▶ **Dataset content**
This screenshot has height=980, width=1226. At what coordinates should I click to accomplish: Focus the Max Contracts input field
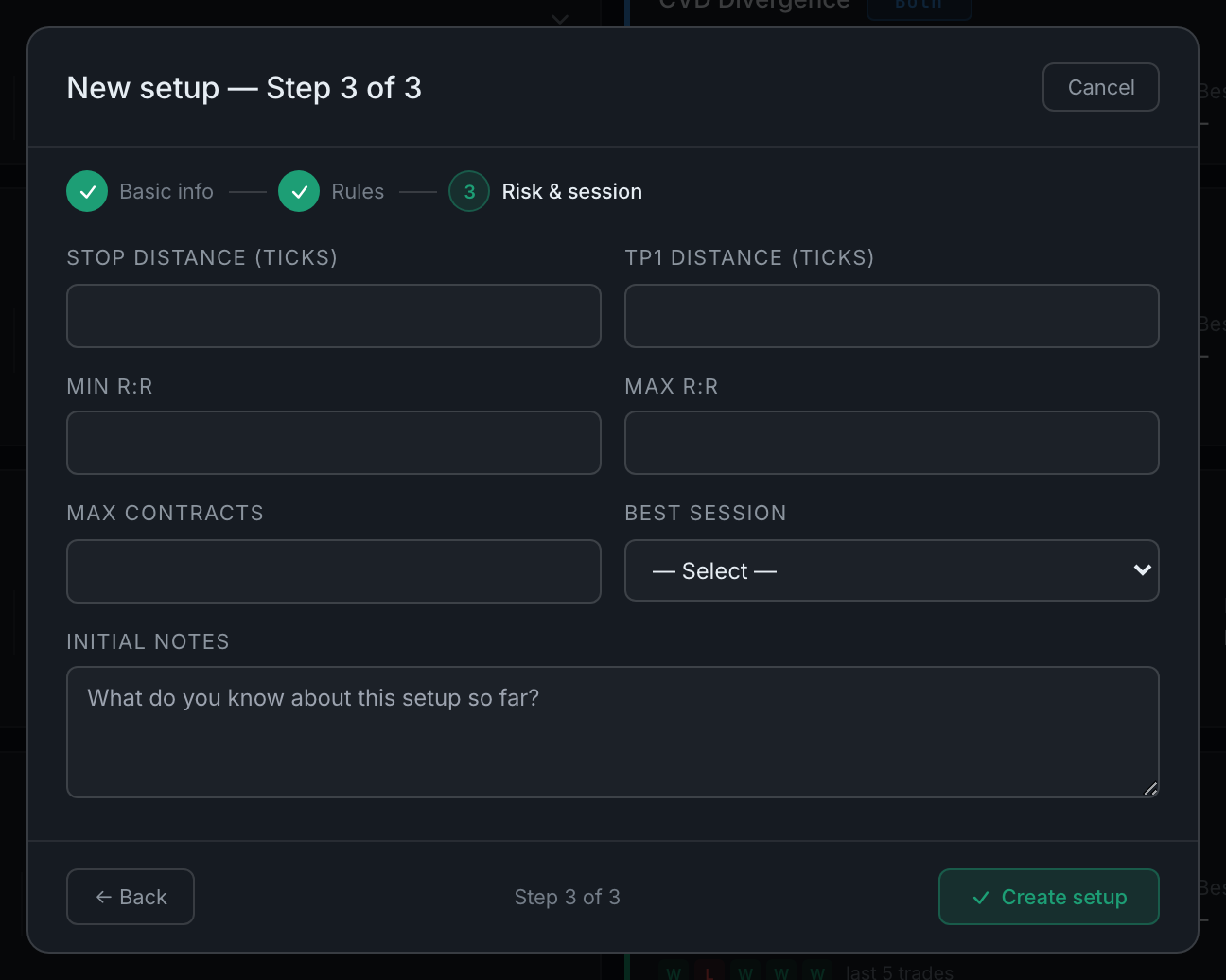334,571
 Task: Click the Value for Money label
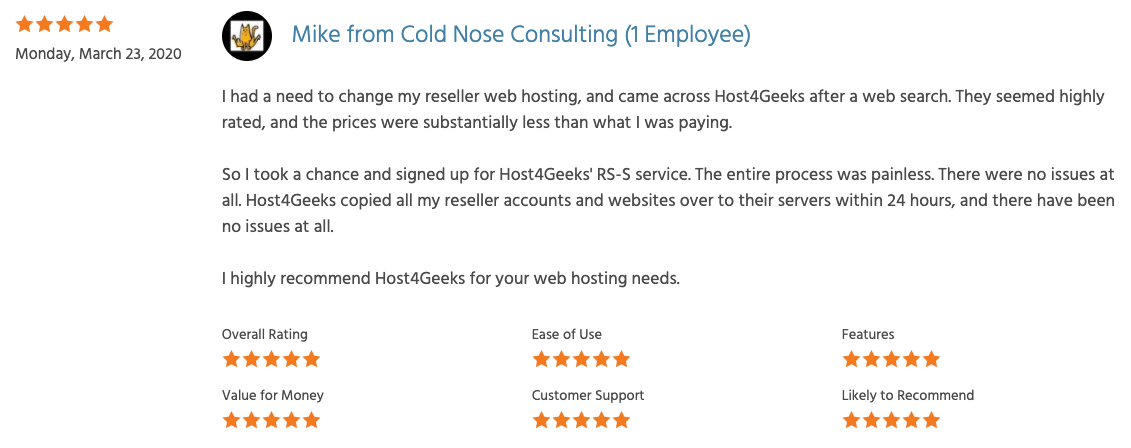point(273,395)
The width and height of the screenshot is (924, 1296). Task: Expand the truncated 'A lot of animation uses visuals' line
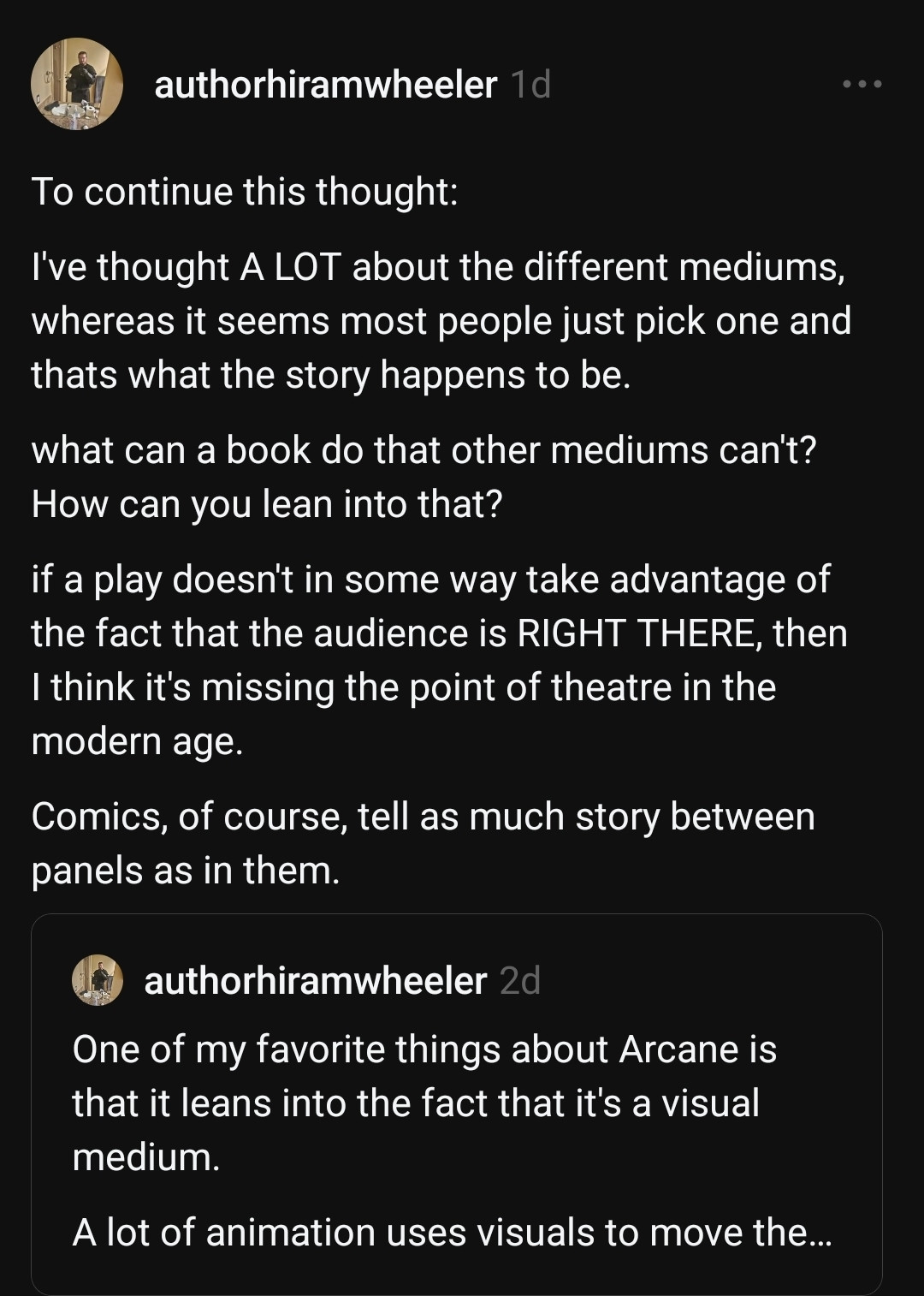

▶ **What the exercise asks**
In the copy, leave out all pictures, and retype exactly each line from the one with "Task: Click the Value for Money label" through the last line of the entries.

▶ **Answer box**
 Task: Click the Value for Money label
point(273,395)
The width and height of the screenshot is (924, 1296). Task: Expand the truncated 'A lot of animation uses visuals' line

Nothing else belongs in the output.